/---

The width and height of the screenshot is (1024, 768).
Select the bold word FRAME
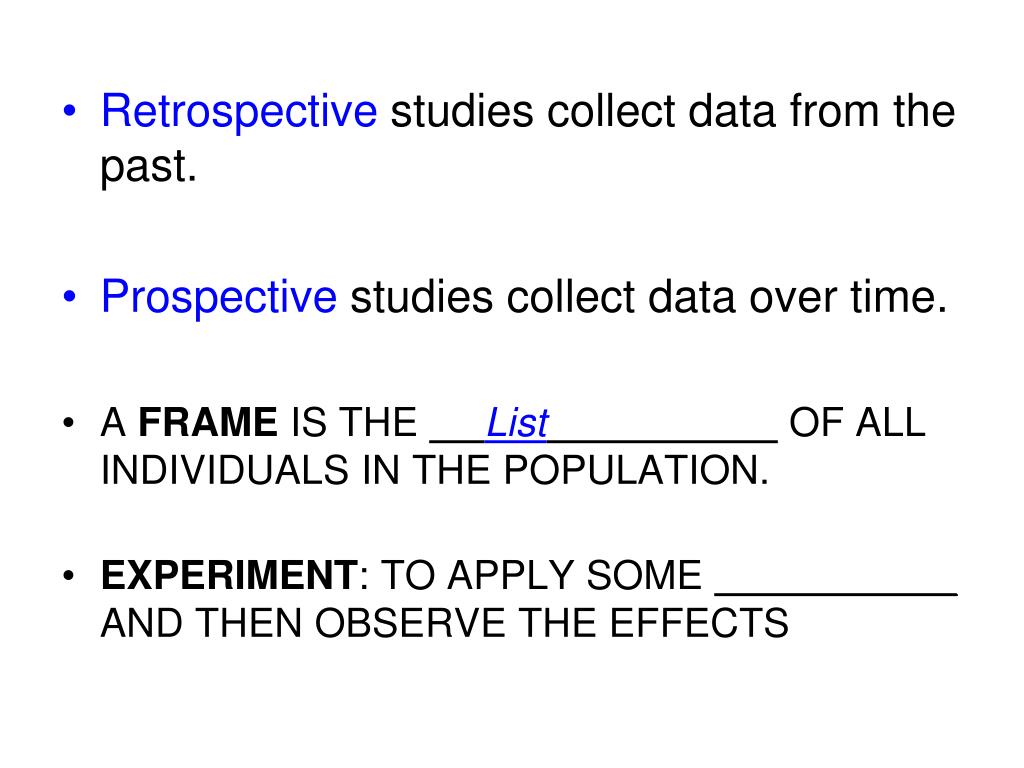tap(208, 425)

\---
/---

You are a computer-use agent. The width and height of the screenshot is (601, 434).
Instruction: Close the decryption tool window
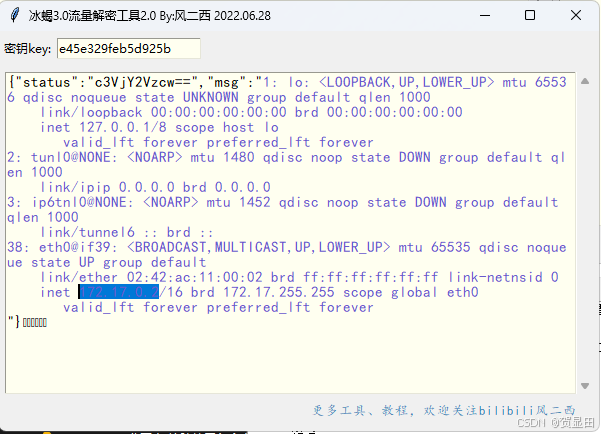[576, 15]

\---

Duplicate the lines from the one containing "The width and height of the screenshot is (1024, 768)." through the one containing "tap(208, 425)", inclusive, and leave the pictures out.

The width and height of the screenshot is (1024, 768).
Select the bold word FRAME
tap(208, 425)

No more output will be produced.